A quick Google search found this paper: On 4 Squares in Arithmetic Progression by Ian Kiming. It contains a sketch of an elementary proof at the end and cites Dickson's History of the theory of numbers. It is reproduced below.
There do not exist $4$ rational squares in arithmetic progression:
Theorem 1. Suppose that $\alpha$, $\beta$, $\gamma$ and $\delta$ are rational numbers such that: $$\beta^2-\alpha^2=\gamma^2-\beta^2=\delta^2-\gamma^2.$$ Then $\pm\alpha=\pm\beta=\pm\gamma=\pm\delta$.
1.2. Elementary proof. The following elementary proof of theorem 1 is outlined by Dickson in [9], p. 440. As an exercise, fill in the details of the following steps.

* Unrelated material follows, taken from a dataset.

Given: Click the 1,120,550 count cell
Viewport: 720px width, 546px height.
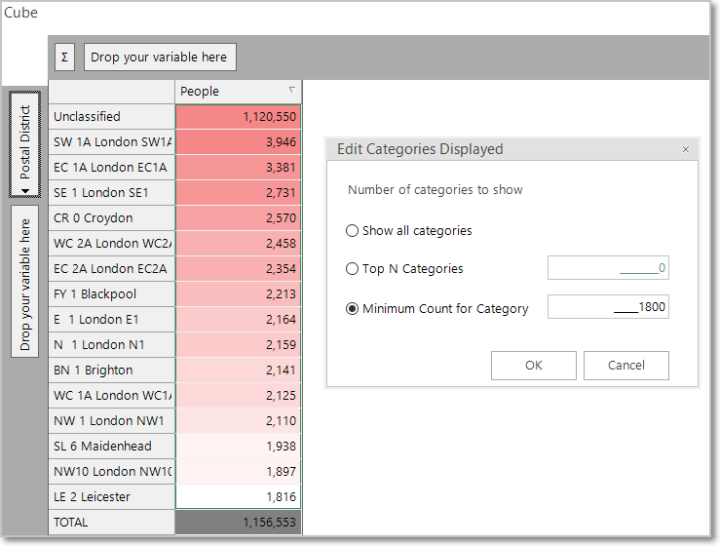Looking at the screenshot, I should (x=238, y=117).
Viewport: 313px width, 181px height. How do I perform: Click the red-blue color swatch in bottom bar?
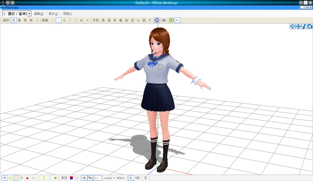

I. To prove theorem 1 assume that we are given rational numbers $\alpha$, $\beta$, $\gamma$ and $\delta$ satisfying the hypothesis of the theorem. We may assume that they are relatively prime, non-negative integers. The theorem then states that $\alpha=\beta=\gamma=\delta$. Assume that this is not true. Then we see that $\alpha^2<\beta^2<\gamma^2<\delta^2$.
Show that $\gcd(\alpha,\beta)=\gcd(\beta,\gamma)=\gcd(\gamma,\delta)=1$ and that $\alpha$, $\beta$, $\gamma$, $\delta$ are all odd. Conclude that $\gcd(\beta+\alpha,\beta-\alpha)=\gcd(\gamma+\beta,\gamma-\beta)=\gcd(\delta+\gamma,\delta-\gamma)=2$.
II. Defining positive integers $a,b,c,d$ by: $$2a:=\gcd(\beta+\alpha,\gamma+\beta),\\ 2b:=\gcd(\beta+\alpha,\gamma-\beta),\\ 2c:=\gcd(\beta-\alpha,\gamma+\beta),\\ 2d:=\gcd(\beta-\alpha,\gamma-\beta),$$ show that we have: $$\beta+\alpha=2ab,\\ \beta-\alpha=2cd,\\ \gamma+\beta=2ac,\\ \gamma-\beta=2bd,\\ \delta+\gamma=2bc,\\ \delta-\gamma=2ad.$$
III. Then $(a+d)b=(a-d)c$ and $(c+d)a=(c-d)b$, and we have the number $\gcd(a+d,a-d)$ and $\gcd(c+d,c-d)$ are both either $1$ or $2$. We can then conclude that $$a+d=mc,\\a-d=mb,\\c+d=nb,\\c-d=na,$$ with $m,n\in\{1,2\}$.
IV. The conclusion in the last step is incompatible with the positivity of $a,b,c,d$.
My favourite proof of this is Van der Poorten's — it uses descent, as Fermat almost certainly would have.